## WORK REQUIRED
Pull out every line of the rows below that contains the string "document". Treat uppercase and lowercase as different.

[Item coordinate data]
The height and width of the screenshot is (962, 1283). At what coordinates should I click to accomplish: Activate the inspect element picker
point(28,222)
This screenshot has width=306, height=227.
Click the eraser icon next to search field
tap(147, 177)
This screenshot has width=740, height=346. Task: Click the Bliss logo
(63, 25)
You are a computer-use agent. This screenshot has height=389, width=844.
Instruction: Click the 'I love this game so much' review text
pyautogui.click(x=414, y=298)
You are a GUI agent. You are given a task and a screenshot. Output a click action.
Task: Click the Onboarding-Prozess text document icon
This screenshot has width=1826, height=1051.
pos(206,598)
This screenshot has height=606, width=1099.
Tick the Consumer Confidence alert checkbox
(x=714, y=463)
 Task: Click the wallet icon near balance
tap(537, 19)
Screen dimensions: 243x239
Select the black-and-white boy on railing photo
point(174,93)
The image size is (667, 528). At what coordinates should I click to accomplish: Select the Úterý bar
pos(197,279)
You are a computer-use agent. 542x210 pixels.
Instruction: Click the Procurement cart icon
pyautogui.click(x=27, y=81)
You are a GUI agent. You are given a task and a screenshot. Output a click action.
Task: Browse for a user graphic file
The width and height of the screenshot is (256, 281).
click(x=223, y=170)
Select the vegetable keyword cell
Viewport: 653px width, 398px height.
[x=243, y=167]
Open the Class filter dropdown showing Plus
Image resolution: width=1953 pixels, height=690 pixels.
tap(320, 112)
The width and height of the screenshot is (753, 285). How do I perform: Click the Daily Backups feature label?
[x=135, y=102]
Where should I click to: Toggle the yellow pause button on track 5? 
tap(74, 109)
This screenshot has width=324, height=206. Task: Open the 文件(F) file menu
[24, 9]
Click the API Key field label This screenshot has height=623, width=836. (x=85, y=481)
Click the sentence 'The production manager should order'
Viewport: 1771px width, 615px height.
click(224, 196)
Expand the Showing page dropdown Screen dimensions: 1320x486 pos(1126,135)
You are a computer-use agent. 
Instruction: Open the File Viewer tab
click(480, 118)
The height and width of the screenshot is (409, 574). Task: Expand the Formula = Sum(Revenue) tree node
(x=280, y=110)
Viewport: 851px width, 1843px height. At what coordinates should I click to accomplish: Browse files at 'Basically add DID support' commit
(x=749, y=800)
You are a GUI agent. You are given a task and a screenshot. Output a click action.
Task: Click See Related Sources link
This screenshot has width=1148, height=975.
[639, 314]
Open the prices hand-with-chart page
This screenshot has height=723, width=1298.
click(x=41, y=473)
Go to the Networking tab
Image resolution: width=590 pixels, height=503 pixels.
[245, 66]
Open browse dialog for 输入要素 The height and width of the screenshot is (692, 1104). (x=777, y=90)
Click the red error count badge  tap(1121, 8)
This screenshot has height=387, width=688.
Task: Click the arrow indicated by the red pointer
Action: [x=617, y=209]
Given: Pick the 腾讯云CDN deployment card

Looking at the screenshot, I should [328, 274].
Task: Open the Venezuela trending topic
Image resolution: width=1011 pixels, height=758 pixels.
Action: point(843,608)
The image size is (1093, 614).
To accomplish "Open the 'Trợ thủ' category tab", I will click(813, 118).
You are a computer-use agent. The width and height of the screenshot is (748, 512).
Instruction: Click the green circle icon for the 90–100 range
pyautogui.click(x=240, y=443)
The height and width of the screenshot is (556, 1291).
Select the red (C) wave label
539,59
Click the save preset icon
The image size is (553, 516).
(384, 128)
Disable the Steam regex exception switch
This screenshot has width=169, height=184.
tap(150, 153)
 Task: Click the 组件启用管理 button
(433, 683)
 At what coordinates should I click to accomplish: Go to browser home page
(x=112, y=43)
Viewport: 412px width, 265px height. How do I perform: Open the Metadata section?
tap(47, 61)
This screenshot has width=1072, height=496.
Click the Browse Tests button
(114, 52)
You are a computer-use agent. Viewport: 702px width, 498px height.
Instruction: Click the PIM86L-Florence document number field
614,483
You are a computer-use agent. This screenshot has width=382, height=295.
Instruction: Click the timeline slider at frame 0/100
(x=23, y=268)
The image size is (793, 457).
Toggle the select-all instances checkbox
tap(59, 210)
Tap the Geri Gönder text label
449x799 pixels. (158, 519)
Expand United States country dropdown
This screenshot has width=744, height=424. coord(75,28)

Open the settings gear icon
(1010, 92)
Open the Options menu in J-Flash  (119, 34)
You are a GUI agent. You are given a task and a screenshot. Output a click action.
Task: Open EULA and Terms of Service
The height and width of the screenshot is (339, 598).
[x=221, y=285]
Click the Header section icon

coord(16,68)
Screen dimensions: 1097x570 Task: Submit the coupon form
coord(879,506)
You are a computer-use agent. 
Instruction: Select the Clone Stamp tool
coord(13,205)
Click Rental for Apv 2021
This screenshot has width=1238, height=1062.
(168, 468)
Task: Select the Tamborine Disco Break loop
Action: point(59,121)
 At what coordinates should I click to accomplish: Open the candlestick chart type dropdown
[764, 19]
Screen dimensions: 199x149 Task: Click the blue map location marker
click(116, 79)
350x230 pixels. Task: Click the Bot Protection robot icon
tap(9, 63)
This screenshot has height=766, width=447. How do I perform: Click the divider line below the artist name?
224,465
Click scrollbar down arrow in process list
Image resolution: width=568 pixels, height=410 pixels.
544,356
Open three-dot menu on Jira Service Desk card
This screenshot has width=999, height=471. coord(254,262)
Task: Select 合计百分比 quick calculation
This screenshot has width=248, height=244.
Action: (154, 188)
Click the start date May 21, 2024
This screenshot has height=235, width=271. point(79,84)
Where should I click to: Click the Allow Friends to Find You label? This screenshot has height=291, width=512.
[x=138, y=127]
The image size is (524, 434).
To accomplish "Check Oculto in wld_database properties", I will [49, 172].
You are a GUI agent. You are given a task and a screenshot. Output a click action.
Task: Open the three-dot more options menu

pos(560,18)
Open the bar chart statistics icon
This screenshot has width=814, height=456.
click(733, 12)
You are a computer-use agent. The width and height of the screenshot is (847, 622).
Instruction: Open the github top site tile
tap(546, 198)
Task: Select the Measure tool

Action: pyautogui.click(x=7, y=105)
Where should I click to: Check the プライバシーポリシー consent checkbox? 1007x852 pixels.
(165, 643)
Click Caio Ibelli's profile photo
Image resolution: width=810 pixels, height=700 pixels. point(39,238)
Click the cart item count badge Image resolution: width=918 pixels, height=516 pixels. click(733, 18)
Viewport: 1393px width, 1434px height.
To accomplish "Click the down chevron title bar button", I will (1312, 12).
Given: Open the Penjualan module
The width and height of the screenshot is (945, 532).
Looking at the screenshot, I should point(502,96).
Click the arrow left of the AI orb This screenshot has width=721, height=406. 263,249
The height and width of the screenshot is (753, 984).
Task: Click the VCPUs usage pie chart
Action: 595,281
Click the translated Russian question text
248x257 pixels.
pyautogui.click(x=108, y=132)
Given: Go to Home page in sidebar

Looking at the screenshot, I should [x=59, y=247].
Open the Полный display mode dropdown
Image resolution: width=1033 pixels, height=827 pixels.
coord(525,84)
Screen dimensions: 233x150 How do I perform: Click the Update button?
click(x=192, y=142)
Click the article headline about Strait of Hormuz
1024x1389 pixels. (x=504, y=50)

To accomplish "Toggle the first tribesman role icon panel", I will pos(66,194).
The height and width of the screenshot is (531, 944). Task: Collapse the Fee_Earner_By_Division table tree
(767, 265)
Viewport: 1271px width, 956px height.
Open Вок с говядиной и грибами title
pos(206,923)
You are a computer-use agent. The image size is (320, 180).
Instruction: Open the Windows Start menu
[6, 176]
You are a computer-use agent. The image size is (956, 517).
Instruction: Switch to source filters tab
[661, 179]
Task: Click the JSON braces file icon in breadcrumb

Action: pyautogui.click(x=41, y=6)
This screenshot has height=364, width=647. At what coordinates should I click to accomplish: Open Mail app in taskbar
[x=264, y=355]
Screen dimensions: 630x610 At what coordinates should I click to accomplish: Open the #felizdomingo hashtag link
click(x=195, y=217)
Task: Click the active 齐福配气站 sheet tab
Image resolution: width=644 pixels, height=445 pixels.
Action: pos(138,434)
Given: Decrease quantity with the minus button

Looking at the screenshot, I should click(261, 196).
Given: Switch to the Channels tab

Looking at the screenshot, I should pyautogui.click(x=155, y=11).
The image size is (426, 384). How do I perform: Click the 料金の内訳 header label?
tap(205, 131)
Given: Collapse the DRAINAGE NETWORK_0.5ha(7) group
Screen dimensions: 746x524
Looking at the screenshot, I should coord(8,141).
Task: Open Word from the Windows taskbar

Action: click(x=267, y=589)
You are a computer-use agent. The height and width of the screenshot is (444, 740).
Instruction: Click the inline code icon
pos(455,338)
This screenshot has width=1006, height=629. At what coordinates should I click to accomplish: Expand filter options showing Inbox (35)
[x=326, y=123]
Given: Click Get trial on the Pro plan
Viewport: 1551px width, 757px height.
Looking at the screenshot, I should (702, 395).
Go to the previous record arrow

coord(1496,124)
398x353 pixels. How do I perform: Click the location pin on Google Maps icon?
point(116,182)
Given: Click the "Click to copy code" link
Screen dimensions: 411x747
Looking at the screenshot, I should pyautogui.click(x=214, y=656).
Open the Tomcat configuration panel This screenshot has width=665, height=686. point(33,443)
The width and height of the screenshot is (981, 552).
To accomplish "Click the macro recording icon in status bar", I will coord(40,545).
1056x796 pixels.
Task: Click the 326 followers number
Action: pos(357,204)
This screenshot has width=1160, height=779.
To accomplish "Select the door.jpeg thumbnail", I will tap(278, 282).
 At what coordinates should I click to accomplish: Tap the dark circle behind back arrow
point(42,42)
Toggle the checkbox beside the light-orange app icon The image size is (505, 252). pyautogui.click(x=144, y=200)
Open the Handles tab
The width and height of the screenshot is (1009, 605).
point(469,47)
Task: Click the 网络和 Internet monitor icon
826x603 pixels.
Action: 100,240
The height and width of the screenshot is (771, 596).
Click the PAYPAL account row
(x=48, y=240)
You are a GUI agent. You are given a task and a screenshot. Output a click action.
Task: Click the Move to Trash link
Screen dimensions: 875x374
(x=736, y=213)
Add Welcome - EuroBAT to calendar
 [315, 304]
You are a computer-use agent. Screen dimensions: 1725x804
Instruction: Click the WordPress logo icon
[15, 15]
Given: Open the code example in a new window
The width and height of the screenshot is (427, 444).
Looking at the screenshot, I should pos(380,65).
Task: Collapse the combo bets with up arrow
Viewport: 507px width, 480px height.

## RESPONSE BELOW
Task: Click the Onboarding-Prozess text document icon
Instruction: Click the PIM86L-Florence document number field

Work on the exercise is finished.